2. Intraspinal mass (see 2.16) – especially ependymoma.
3. Diastematomyelia – 50% occur between L1 and L3; 25% between T7 and T12. Widened interpedicular distances are common but not necessarily at the same level as the spur. The spur is visible in 33% of cases and extends from the neural arch forward. Laminar fusion associated with a neural arch defect at the same or adjacent level is an important sign in predicting the presence of diastematomyelia. ± Associated meningocoele, neurenteric cyst or dermoid.
2.16
Intraspinal masses
Extradural mass
1. Prolapsed or sequestrated intervertebral disc – occurs at all levels. Usually extradural, but occasionally penetrates dura, especially in thoracic region. May calcify, especially thoracic disc prolapse.
2. Metastases, myeloma and lymphoma deposits – common; look for associated vertebral infiltration. Most common sites of primary tumours are prostate, breast and lung. Thoracic spine is the most common site affected.
3. Neurofibroma – solitary, or multiple in neurofibromatosis. Lateral indentation of theca at the level of the intervertebral foramen.
4. Neuroblastoma and ganglioneuroma – tumours of childhood arising in adrenal or sympathetic chain, close to spine: direct invasion of spinal canal may occur.
5. Meningioma – may be extradural, but most are largely intradural (see below). Commonest site is thoracic; middle-aged females predominate.
6. Haematoma – may be due to trauma, dural AVM, anticoagulant therapy; some spontaneous. Long-segment extradural mass on MRI, which may show signal characteristics of blood.
7. Abscess – usually secondary to disc or vertebral sepsis. Long-segment extradural mass, with marginal enhancement on CT and MRI.

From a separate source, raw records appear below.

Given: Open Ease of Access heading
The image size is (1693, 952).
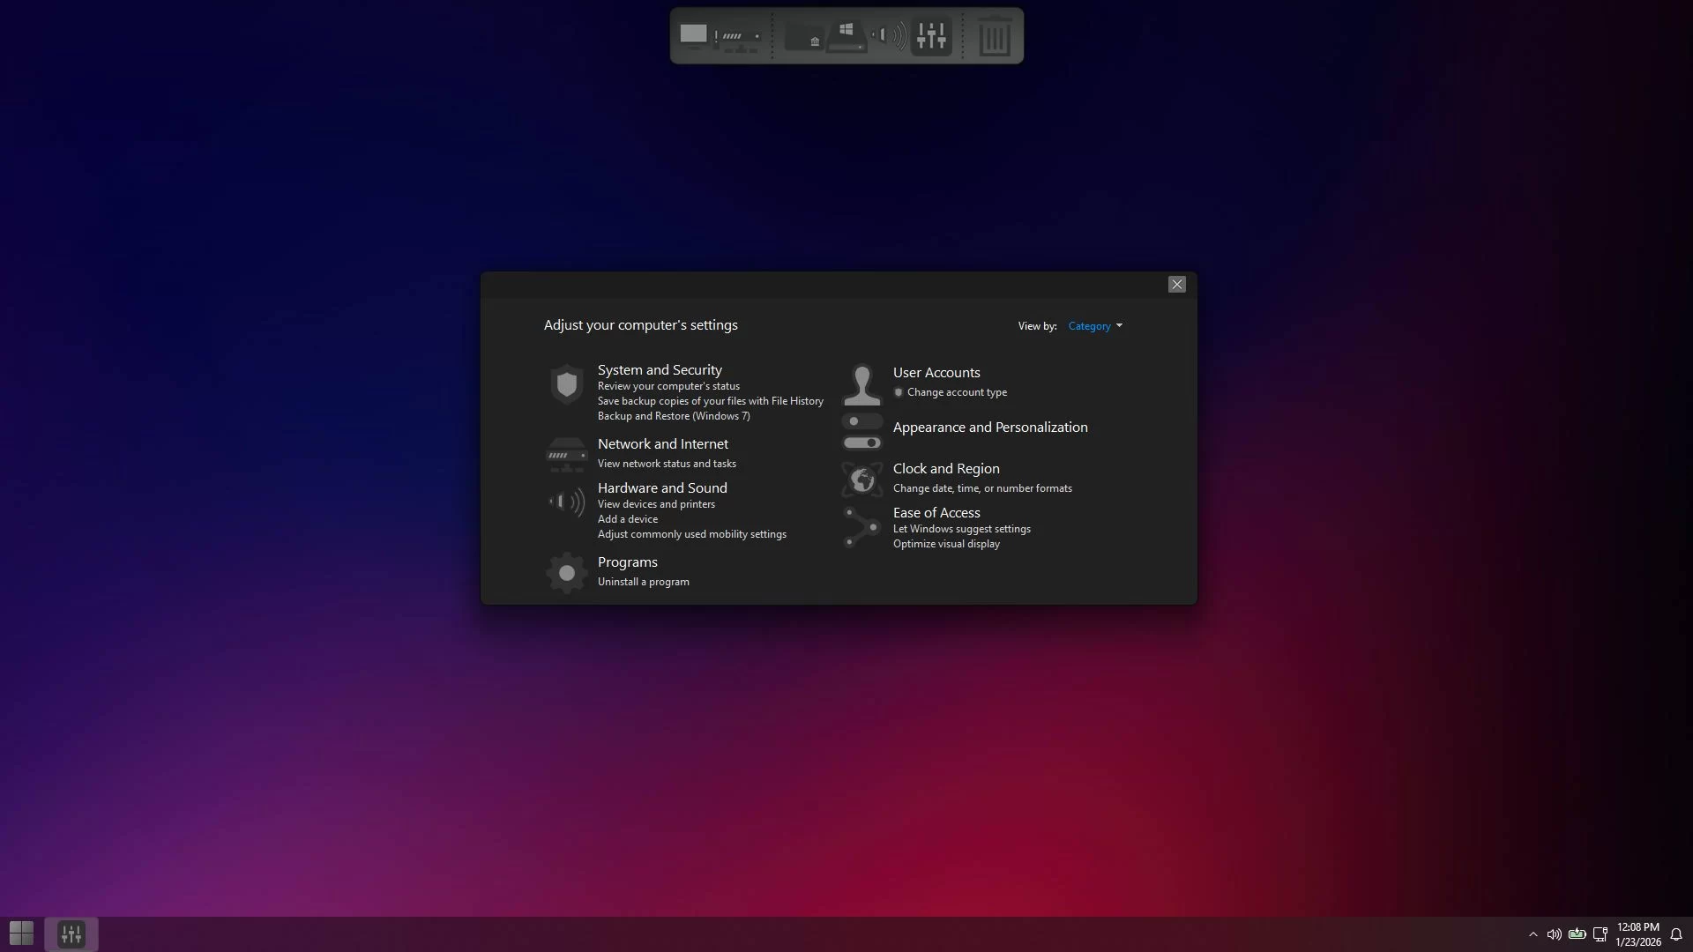Looking at the screenshot, I should [x=936, y=513].
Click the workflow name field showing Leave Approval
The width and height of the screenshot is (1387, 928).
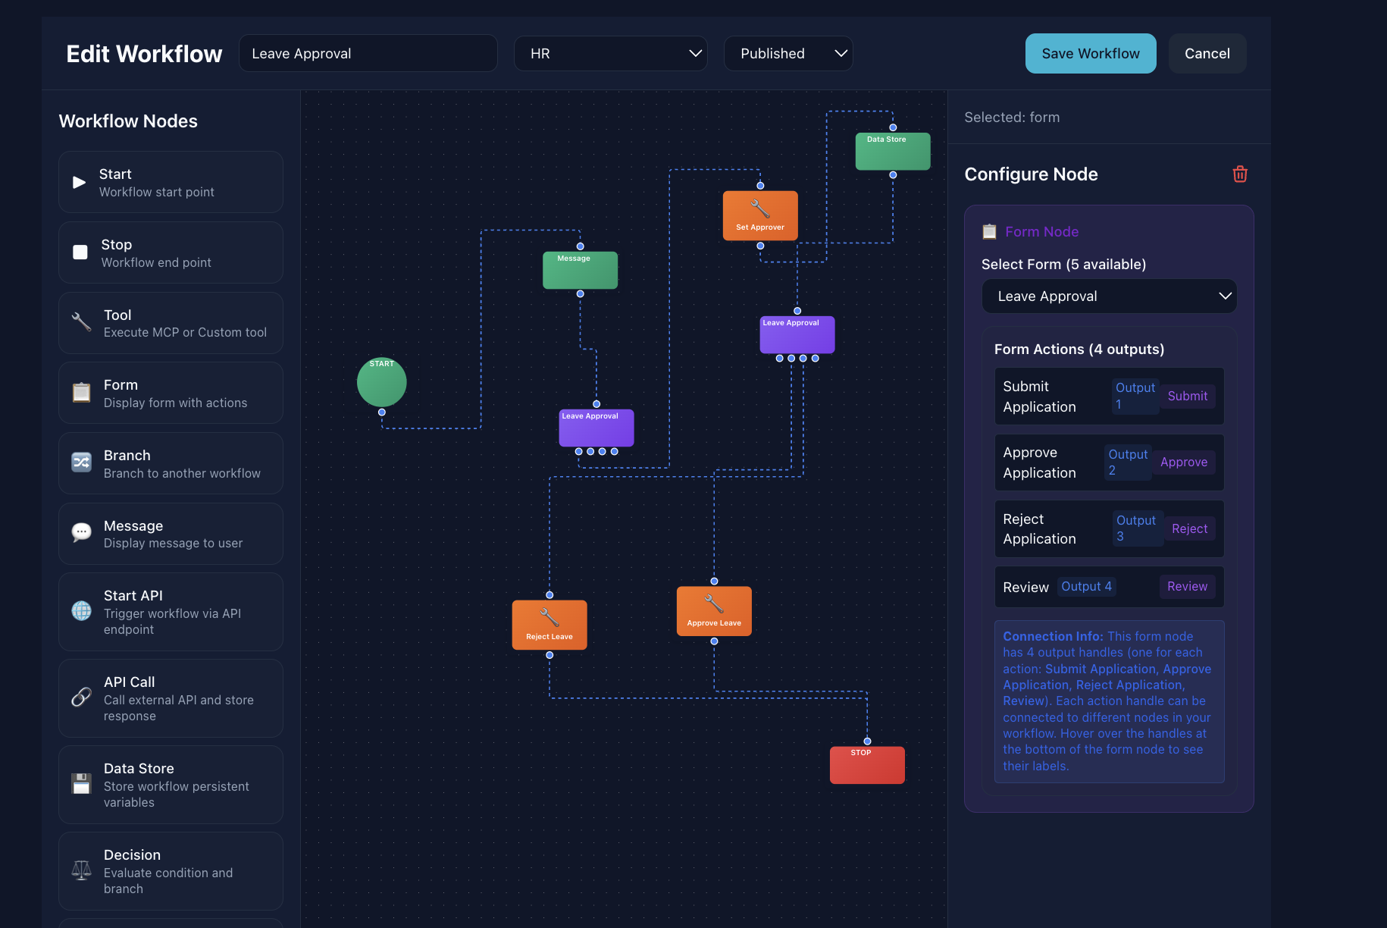click(368, 53)
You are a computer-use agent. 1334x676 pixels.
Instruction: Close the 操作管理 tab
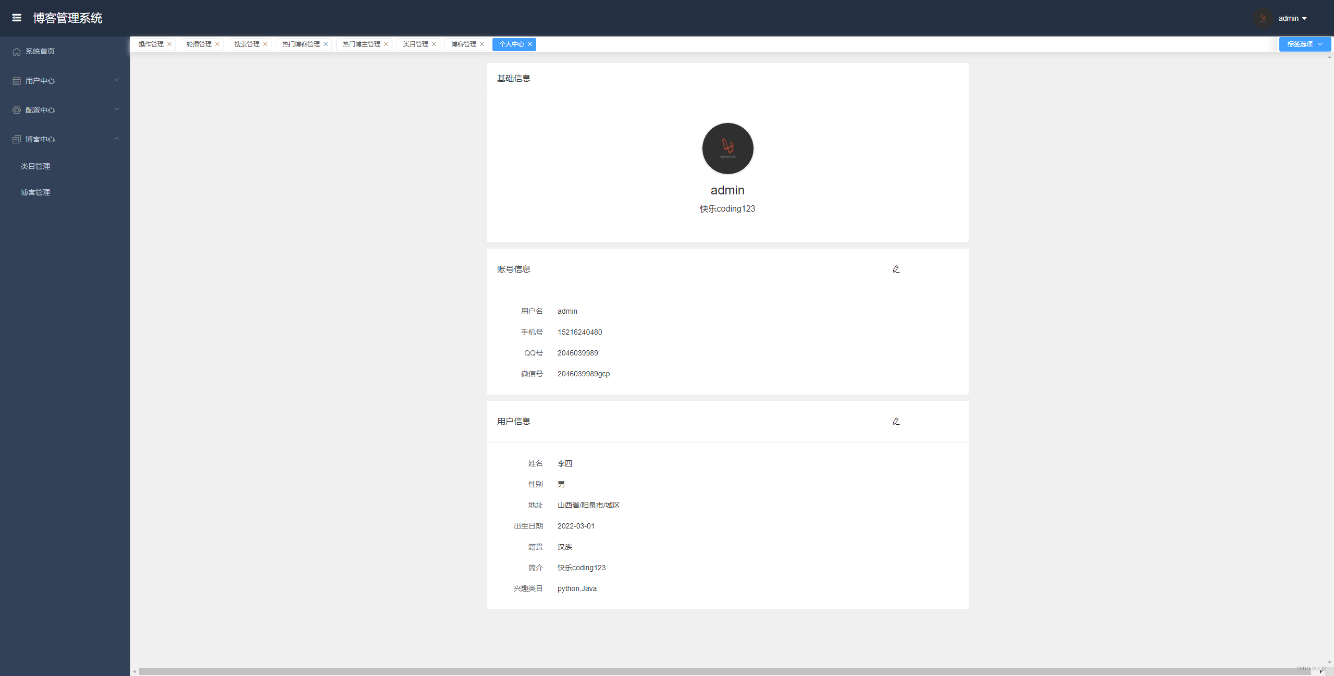[x=169, y=44]
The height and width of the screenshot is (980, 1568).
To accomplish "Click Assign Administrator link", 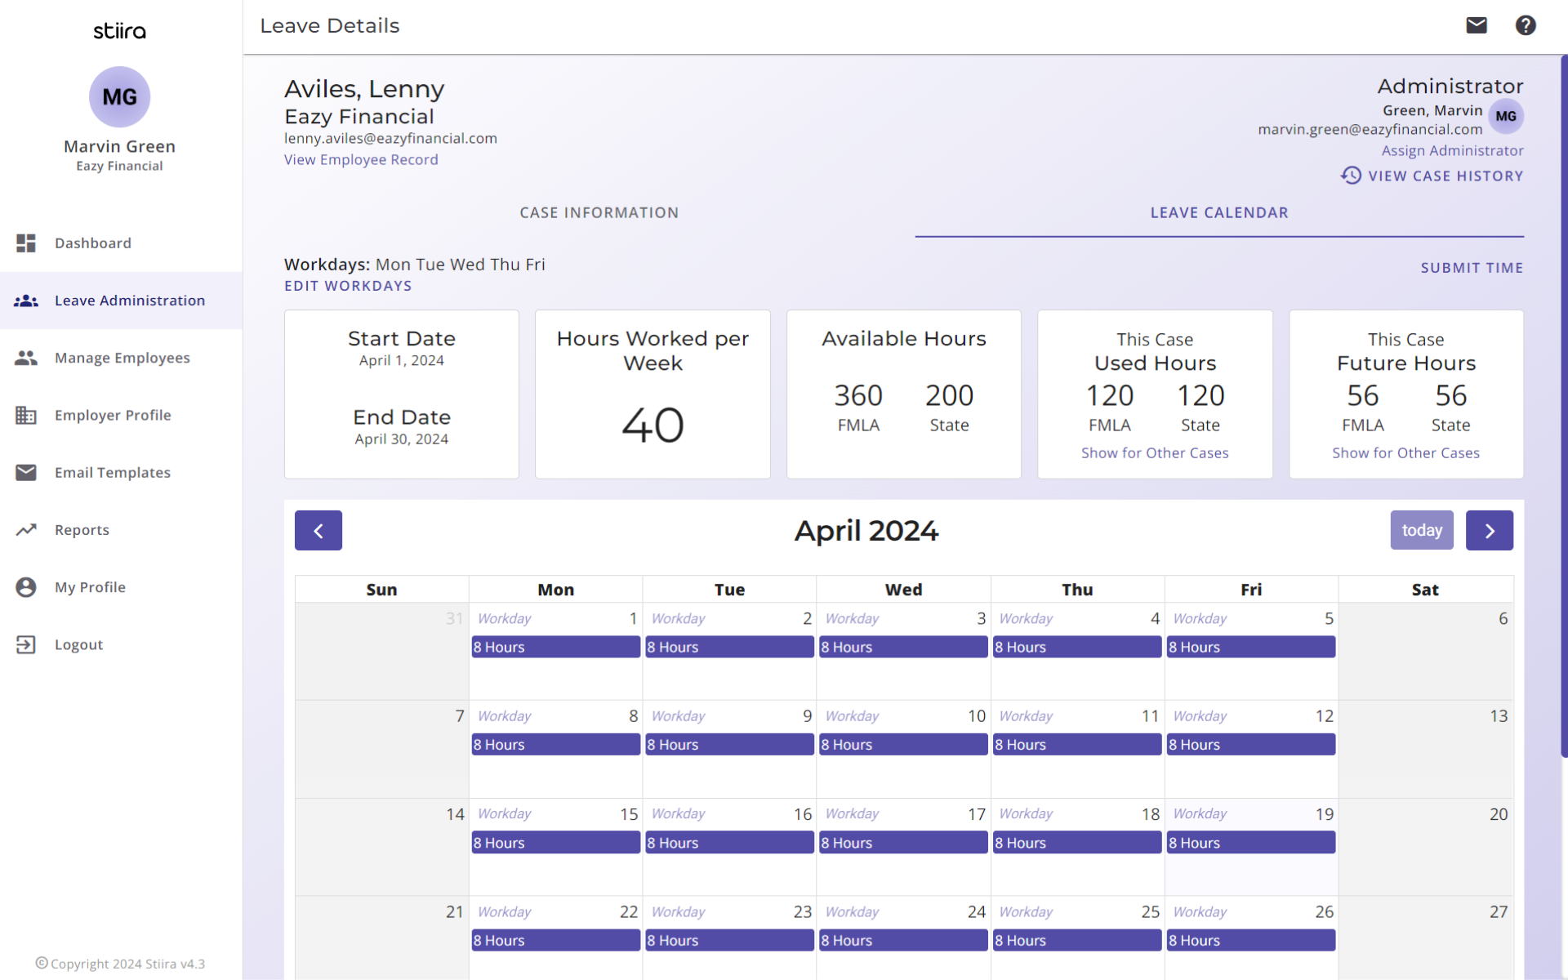I will [1452, 151].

8. Arachnoid cyst – secondary to developmental dural defect. Uncommon; most spinal arachnoid cysts are intradural.
Intradural mass
1. Meningioma – as above commonly thoracic, mainly in middle-aged females. Occasional calcification.
2. Neurofibroma – usually extradural, but intradural neurofibromas occur, especially in cauda equina.
3. Metastases – from remote primary tumours, or due to CSF seeding in CNS tumours, e.g. pineal tumours, ependymoma, medulloblastoma and PNET. Lymphoma may also occur intradurally, particularly in lumbosacral canal.
Intramedullary mass
1. Ependymoma – can occur anywhere in spinal canal, but commonest at conus and in lumbar canal (from filum terminale). Very slow-growing, and bone remodelling is often seen with expansion of the spinal canal. Best shown on MRI: high signal mass on T2W images, low on T1W, but with enhancement. Associated cord cavitation may occur.
2. Astrocytoma – commonest intramedullary tumour. Appearances similar to ependymoma, but faster growing, and bone changes not a feature.
3. Dermoid (including lipoma, teratoma) – most commonly seen in conus medullaris. Different tissue elements include lipomatous tissue: low attenuation on CT, bright on T1W MRI, cystic spaces (low attenuation on CT, low signal on T1W, high on T2W MRI), and soft tissue (intermediate density on CT, and intermediate signal on T1W MRI, enhancing after gadolinium).
4. Infarct – expanding in acute phase.
5. Haematoma – cord swelling only on CT, but features of blood on MRI.